Pricing. Free (self-host) or cloud at ~$0.50/GB ingested.

Strengths. Full OTel data model means everything is queryable. Detection is just SQL on ClickHouse. Maximum flexibility.

Weaknesses. No out-of-the-box ASM — you write the detection rules. Expect engineering time investment proportional to detection breadth.

Verdict. Good for teams that already use SigNoz and want one product to do both.

Side-by-side

ToolPricing modelSetup timeDetection depthInline blocking
Datadog ASMper-hostminuteshighpartial
AWS GuardDutyusageminutesmediumyes (with WAF)
Snykper-devhoursmediumpartial
Contrastenterpriseweeksvery highyes (RASP)
SecureNowper-TBminutesmedium-highyes (firewall)
Wazuhfree / per-agentdayshigh (custom)partial
Falcofreehourslow (app-layer)partial
SigNoz + customfree / per-GBdays-weeksdependsno

How to choose in 5 questions

  1. Already on Datadog? → Datadog ASM (integration cost = 0).
  2. Regulated industry, active prevention required? → Contrast or RASP-class tools.
  3. Node-heavy SaaS, want one product?SecureNow.
  4. Self-host, willing to invest engineer time? → Wazuh or SigNoz + custom.
  5. AWS-native, simple needs? → AWS GuardDuty + Inspector, possibly with one supplemental tool.

For everyone else, start with the free tier of one of the consolidated tools and let your real-world detection needs drive the upgrade decision.

Related

Frequently Asked Questions

What's the best ASM tool overall?

Depends on context.
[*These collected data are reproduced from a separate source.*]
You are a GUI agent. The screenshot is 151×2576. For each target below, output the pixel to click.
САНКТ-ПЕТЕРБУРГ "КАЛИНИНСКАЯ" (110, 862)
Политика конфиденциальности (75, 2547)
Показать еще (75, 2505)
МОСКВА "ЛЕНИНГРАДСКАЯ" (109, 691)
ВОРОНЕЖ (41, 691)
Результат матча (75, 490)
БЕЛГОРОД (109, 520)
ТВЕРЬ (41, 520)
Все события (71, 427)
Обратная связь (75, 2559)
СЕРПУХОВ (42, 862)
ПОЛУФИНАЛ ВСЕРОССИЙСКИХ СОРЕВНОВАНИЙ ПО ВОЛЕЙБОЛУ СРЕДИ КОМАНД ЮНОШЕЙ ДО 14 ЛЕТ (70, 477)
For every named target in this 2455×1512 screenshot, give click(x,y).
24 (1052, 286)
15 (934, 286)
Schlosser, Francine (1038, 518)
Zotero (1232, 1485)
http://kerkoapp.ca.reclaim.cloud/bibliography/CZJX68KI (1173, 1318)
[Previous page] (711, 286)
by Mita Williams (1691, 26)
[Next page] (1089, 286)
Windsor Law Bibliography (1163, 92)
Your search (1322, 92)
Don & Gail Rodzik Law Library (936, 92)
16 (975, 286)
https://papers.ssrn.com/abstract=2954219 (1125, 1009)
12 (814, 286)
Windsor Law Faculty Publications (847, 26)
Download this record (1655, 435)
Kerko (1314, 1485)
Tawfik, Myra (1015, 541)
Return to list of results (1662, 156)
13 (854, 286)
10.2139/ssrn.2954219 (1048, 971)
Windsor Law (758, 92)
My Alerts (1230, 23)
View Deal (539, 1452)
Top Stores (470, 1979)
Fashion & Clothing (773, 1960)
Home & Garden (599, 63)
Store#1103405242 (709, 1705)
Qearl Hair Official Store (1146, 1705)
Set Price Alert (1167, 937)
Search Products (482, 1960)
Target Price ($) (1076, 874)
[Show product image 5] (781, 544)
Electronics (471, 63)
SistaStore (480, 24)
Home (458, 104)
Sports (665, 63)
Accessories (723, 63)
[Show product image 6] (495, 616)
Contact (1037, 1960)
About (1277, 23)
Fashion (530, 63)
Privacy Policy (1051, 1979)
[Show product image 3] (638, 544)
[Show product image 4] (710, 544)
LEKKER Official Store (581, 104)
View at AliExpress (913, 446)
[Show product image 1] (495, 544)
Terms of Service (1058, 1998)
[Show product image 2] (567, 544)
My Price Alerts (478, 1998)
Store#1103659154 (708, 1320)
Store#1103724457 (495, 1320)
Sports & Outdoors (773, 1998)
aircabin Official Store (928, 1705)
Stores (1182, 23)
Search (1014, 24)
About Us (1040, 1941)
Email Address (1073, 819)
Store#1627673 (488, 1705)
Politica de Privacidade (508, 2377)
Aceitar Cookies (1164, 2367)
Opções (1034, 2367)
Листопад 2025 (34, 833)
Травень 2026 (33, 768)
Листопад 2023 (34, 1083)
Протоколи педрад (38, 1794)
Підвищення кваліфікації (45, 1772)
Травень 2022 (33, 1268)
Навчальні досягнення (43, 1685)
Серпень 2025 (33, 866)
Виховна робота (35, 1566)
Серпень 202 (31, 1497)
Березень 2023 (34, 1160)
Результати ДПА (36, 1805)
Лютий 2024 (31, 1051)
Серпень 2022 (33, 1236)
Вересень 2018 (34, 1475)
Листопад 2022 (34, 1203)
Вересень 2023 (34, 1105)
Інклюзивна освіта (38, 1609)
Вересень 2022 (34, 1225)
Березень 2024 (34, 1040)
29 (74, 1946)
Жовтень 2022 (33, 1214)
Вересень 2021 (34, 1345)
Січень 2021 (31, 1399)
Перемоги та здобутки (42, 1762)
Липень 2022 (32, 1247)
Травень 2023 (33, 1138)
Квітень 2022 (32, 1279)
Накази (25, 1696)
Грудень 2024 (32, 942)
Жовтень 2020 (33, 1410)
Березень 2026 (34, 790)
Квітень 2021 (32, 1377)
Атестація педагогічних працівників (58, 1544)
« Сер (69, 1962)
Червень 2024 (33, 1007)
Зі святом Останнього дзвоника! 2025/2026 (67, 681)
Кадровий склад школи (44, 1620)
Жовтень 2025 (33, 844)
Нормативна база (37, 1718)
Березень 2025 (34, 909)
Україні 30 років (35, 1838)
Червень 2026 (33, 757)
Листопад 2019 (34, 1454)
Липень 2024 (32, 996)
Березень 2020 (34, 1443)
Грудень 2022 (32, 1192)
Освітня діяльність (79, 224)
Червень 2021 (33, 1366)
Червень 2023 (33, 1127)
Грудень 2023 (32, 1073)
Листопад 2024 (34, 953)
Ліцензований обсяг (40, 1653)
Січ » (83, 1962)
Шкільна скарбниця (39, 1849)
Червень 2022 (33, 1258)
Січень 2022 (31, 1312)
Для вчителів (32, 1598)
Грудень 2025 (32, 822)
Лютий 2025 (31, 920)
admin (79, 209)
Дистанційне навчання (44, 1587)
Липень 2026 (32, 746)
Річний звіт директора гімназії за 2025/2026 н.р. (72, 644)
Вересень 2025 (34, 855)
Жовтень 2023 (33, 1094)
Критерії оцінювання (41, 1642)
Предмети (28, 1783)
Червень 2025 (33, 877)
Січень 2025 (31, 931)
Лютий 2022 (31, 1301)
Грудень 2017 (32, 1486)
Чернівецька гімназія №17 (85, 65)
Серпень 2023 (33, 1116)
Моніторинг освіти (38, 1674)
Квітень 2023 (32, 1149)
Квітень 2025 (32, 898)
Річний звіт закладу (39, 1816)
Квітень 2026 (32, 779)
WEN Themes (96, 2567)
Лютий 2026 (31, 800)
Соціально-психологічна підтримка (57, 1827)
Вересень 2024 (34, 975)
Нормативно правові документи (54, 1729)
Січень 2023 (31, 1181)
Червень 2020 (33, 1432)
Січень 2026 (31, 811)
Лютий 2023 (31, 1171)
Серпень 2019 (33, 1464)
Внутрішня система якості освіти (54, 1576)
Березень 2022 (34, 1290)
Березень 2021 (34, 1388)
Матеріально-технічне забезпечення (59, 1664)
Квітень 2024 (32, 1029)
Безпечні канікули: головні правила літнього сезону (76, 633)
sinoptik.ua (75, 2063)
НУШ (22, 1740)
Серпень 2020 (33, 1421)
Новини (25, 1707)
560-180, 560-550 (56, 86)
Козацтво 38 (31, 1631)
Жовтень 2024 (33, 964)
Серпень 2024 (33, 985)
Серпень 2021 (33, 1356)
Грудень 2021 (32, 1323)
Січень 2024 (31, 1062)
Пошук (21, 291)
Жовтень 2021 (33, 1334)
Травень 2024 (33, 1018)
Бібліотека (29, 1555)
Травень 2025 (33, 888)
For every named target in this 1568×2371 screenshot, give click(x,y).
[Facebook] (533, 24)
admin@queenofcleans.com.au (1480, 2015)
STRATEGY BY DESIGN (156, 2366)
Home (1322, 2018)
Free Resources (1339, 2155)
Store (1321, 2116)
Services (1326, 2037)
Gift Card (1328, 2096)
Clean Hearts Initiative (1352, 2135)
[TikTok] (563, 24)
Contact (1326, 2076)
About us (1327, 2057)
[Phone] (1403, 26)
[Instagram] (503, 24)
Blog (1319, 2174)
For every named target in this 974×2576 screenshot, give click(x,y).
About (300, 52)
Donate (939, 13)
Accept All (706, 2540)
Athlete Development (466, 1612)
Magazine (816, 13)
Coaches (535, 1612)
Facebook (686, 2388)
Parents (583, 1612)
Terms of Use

For Datadog customers: Datadog ASM (the integration tax is zero). For Node-heavy SaaS: SecureNow. For self-host: Wazuh + custom rules. There is no single best.

How much should ASM cost?

For a 30-host SaaS with moderate traffic: $500–$5,000/month at the enterprise tier, or $0–$500/month at the indie / startup tier. The 10× spread is real and reflects feature breadth, not vendor markup.

Is open-source ASM viable?

Yes for detection. The open-source ASM stack (Wazuh + Elastic + custom rules, or Falco for cloud-native) is mature and production-ready. The catch is engineering time — expect 1–3 engineer-months to set up and tune.

What about Cloud-native (Kubernetes) ASM?

Falco is the open-source default. Sysdig (commercial fork) is the enterprise version. Both focus on container runtime, not application-layer attacks; for application detection you still need an application-tier tool.